“Heat, you still there?”
“Uh, yeah, I’m just sorting out what to do.” And how fast she needed to do it. She looked at the wall clock and became short of breath. “This is good info to have.”
“I thought it would be.” He paused, then continued, sounding small and contrite. “And sorry I said what I said. You know. About Irons being a boob. That was totally douchy. I apologize.”
Funny thing, she thought. Boobs can become heroes and assholes can show some heart. “Thank you, Zachary.”
“Gentlemen, we have not a minute to waste,” Detective Heat began when everyone had formed a semicircle. She recapped the heads-up call from The Hammer, which elicited universally pissed-off faces and a smattering of curses. Nikki called a halt. “I’m with you—obviously more so—but getting mad isn’t going to help.”
“This won’t shut the case down,” said Feller.
“Really,” said Ochoa. “Do they think we’re just going to drop it because you go to Staten Island?”
Heat said, “Of course you are capable of keeping it going. Especially this group. But we need to see this for what it is.”
“Round one,” said Rook.
“Exactly. This is the opening salvo in an orchestrated legal and power offensive. The idea is to dismantle progress one piece at a time and, eventually, to ‘make it go away.’”
She took a moment to register contact with each of them. “We can’t let that happen. This case has been a difficult one from the start. A lot of contradictions. A lot of conflict—even in here. Which is fine. It’s what you get with cops who have passion.
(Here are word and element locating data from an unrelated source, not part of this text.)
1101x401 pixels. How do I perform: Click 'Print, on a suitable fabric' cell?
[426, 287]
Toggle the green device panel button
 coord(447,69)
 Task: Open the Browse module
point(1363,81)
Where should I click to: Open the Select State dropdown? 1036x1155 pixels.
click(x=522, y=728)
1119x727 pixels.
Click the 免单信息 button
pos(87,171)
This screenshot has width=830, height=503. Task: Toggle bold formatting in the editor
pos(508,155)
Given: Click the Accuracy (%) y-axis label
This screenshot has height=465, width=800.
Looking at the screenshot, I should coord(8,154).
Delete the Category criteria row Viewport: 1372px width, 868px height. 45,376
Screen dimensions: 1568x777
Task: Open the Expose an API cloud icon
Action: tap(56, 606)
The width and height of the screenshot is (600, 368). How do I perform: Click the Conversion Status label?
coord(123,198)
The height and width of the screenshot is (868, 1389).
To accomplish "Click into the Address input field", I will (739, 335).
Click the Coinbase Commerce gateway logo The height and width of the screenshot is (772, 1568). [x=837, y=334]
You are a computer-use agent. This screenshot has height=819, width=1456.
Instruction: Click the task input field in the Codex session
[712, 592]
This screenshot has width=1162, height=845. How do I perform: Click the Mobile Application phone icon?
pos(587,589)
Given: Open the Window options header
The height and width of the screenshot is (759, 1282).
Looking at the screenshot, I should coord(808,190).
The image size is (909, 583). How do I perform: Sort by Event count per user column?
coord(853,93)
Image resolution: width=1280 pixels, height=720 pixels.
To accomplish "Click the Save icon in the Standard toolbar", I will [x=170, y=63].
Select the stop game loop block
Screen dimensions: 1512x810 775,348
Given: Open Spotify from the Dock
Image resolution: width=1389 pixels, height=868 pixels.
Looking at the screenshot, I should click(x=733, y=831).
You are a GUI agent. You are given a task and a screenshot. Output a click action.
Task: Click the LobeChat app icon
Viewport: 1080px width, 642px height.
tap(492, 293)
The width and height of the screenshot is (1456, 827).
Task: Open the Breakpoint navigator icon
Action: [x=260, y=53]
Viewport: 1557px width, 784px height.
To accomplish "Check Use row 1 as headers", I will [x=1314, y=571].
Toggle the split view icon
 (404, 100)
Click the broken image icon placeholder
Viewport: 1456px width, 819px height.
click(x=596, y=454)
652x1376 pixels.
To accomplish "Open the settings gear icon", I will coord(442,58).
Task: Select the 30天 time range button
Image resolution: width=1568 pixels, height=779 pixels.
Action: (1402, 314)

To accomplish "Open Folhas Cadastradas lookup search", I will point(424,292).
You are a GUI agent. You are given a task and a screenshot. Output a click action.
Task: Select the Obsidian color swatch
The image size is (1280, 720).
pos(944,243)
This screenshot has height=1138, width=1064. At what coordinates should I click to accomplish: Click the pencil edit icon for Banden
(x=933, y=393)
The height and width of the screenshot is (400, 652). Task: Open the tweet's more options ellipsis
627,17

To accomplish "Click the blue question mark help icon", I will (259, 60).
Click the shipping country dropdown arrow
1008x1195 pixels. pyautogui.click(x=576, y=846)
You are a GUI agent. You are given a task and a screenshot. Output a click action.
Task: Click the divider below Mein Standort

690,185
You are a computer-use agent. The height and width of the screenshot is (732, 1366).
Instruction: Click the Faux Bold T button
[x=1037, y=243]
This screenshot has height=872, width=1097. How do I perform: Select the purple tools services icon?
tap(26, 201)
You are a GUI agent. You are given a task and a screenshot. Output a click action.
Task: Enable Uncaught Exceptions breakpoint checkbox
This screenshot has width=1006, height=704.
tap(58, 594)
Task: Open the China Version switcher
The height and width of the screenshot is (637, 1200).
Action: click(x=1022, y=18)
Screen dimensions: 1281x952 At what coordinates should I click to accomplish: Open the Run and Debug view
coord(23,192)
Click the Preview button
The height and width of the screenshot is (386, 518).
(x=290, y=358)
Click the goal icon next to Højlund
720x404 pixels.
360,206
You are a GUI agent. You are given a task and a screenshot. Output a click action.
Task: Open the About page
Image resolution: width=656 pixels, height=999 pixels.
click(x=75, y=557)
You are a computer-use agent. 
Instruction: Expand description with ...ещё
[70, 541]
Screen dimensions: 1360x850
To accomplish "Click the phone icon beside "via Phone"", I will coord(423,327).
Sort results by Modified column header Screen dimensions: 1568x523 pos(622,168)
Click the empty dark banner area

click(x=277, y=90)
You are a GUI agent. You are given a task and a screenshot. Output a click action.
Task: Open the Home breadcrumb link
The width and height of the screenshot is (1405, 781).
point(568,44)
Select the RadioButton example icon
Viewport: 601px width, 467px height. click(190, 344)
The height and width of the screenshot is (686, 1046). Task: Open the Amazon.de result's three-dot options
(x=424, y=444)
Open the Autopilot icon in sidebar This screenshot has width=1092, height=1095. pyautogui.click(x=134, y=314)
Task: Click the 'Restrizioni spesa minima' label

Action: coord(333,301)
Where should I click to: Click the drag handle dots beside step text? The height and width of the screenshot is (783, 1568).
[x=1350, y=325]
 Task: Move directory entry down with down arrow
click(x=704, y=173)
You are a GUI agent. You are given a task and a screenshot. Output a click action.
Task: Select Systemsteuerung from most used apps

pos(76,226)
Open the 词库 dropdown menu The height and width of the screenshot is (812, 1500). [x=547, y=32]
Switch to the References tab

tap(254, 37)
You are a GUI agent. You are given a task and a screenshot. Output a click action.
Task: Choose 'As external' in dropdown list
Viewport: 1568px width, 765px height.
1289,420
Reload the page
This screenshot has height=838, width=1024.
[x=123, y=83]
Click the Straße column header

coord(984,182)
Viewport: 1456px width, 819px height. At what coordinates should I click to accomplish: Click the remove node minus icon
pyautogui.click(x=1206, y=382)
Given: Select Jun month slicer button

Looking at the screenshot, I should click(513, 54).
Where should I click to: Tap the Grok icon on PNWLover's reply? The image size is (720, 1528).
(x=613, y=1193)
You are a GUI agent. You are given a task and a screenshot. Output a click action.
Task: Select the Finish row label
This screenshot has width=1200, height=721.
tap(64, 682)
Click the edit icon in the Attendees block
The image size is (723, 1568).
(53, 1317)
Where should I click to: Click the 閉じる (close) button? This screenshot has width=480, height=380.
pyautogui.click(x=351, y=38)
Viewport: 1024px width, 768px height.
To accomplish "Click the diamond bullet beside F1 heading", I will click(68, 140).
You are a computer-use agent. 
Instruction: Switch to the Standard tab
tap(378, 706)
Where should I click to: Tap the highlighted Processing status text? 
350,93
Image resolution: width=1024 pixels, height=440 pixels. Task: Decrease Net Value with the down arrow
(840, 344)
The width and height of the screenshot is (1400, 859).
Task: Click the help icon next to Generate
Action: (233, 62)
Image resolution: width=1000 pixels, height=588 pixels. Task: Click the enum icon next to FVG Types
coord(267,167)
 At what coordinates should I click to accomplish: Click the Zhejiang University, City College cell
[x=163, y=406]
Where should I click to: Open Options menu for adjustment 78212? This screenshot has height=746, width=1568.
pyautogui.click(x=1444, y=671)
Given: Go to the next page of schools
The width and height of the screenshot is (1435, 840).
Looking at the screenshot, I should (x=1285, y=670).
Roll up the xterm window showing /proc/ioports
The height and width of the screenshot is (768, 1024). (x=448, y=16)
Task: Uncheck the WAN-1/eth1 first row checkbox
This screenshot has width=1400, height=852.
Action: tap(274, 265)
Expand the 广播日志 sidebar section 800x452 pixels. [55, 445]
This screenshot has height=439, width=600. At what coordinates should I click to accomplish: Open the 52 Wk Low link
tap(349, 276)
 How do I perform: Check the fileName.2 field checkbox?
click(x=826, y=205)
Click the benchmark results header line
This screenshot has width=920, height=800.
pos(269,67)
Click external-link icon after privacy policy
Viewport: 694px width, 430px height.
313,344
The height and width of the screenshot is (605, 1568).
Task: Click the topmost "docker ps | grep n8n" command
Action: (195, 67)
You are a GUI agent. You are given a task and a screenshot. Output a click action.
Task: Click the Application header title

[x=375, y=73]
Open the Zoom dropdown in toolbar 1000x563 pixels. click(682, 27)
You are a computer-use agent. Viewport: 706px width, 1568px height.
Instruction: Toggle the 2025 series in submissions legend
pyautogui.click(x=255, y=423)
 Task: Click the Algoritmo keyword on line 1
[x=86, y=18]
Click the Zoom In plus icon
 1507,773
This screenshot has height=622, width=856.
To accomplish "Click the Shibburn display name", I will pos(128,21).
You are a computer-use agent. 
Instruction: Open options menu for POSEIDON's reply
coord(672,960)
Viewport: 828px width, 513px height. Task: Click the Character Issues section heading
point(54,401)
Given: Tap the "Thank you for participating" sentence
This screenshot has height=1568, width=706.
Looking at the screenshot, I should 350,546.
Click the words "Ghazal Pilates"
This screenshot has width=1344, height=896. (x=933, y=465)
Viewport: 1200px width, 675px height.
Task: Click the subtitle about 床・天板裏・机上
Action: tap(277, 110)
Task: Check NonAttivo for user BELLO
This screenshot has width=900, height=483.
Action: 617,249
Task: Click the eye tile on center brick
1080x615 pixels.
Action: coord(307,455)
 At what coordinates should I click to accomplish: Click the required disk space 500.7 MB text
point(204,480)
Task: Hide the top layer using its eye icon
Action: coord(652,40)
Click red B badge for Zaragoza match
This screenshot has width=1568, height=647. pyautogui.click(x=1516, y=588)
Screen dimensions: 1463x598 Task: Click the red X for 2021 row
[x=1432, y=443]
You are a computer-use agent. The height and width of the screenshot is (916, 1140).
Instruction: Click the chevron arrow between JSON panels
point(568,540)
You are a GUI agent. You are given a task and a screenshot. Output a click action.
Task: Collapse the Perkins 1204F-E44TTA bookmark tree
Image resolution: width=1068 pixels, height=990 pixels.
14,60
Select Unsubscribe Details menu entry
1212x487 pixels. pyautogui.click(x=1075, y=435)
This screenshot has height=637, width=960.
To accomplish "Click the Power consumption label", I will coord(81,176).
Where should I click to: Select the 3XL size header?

I want that. But now we have entered a new phase.” She walked to the board to point at Captain Irons’s name up there as a murder victim.
“We need to drill down.” Nikki turned to look at his name again and milked the silence. Then she selected a new red marker from the cardboard sleeve. “This squad has twenty-four hours to be brilliant. Twenty-four hours to live up to its reputation as the top-clearing homicide squad in the NYPD.”
Heat opened the red marker and used it to draw a circle around her earlier translation of Fabian Beauvais’s tattoo: “Unity Makes Strength.” Then, in that same red ink, Nikki divided the board into four equal quadrants. She wrote a name in each, going clockwise: “Raley. Ochoa. Feller. Rhymer.” Capping the marker, she squared herself to her detectives. “Your assignment today is to examine every case detail inside your square. If you aren’t the detective who brought in the lead, become familiar and dig into it. If you did bring it in, go back over your own work and be critical. ‘What did I overlook?’ ‘What didn’t I ask?’ ‘Who didn’t I talk to?’ ‘What do I know now that I didn’t then that opens new lines?’ Talk to each other. If you have an expertise or hunch, poach that item from your colleague and run with it.”
Their attention was rapt and she took advantage of it. “Four victims: Fabian Beauvais, dropped from the sky; Jeanne Capois, tortured; Shelton David, home invasion victim; Captain Irons—line of duty. This is a bear of a case on the worst day to work it. But we all know that the solves don’t get handed to us. They come by donkeywork.” She tapped the whiteboard. “Something already up here could bring this home. Be diligent. Be thinking. Be cops.”